So i read in this forum somewhere a discussion about using another digital camera to route 8mm and VHS tapes directly to your computer but i forgot to save the thread. Can anyone give me a link to a guide or how-to? Also quick question, once i plug my 8mm camera into a digital and into the computer... do I hit play on both cameras or record or what? Thanks... i tried searching but couldnt find a step by step or anything. -Aure
So I found the link: http://www.digitalvideoclub.com/basics/transfer.php But have 1 question: What delivers bettwe quality, a capture card or a "pass-through." I was going to buy a capture card but I can always just borrow a digital camera, so i was just wondering which method was better if money is not an issue? thanks
Pass through, because it captures as DV-AVI in most cases. If you don't have a digital video camera, then a capture card, and software that is capable of capturing analog as digital, is a far cheaper way of going. BTW, if you are going to borrow a digital camcorder, capable of pass through, then you better borrow the firewire cable to go with it, and you computer has to have a firewire input to connect the digital camcorder to.
I am having the same problem. I have a Sony Handcam - video Hi8. I have no special hardware on my computer to record to my hard drive or to DVD. My husband purchased a Software called DVD Express DX2. Well it cost $125 and you plug in your white and yellow wire in the little box and then your USB in the computer and it comes with a program called Capture Wizard and I think it sucks. Why can't they have a software that record to your hard drive and then you can use it to edit later. I have to use 3 different softwares to burn to a DVD. I use CApture Wizard to record to my hard drive and then Video Studio 9 to edit it and if you don't do it just right. You don't get the stuff you don't want out. Then to burn to a DVD you can use the same software, but it doesn't play on some DVDs. So you can't win. I know I should just trade in for a new camcorder, but they are expensive.

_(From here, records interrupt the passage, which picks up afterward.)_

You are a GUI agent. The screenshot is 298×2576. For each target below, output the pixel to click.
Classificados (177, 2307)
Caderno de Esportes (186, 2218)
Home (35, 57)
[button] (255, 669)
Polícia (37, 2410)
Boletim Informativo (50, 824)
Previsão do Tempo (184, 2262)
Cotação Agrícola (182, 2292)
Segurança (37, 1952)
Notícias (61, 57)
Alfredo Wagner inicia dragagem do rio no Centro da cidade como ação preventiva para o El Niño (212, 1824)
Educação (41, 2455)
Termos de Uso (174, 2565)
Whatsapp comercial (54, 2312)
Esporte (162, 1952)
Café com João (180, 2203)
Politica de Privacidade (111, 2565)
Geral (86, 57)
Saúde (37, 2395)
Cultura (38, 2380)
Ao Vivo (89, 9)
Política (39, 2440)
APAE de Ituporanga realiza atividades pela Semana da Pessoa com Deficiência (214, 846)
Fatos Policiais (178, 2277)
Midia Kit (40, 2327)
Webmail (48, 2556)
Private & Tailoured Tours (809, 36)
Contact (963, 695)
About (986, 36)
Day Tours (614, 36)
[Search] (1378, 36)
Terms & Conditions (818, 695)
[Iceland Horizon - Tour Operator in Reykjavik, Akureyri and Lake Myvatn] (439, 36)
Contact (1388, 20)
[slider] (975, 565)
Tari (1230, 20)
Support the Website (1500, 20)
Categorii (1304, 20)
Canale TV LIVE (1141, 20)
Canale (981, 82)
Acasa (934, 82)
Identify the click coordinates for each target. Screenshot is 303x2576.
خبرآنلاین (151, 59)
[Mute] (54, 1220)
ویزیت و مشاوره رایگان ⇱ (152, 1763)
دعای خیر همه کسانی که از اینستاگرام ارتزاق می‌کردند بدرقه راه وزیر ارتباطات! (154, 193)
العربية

Many of those USB analog to digital capturing devices capture directly in MPEG format which is quite unsuitable for editing (although there are some packages around that can do it). The resulting video quality is often also not very impressive. If you have a lot of Hi8 tapes lying around and you don't want to upgrade to a new digital camcorder you can also try to find a second hand Digital8 camcorder (you should be able to find one from ebay for $50 or so). Get a Firewire card plus cable (costs $15). Then you can transfer the video in DV-AVI using almost evry video editing progrma plus a number of freeware applications. This will give you maximum quality; material that you can easily edit (e.g. with Microsoft MovieMaker which is included free in Windows) an can be imported in any DVD authoring program. But nevertheless: the best option to convert analog source (either it be VHS, Hi8 or whatever) is to use the pass-through option of a digital camcorder. The digitizing hardware in camcorders has been designed specially for this task, so it will generate best quality.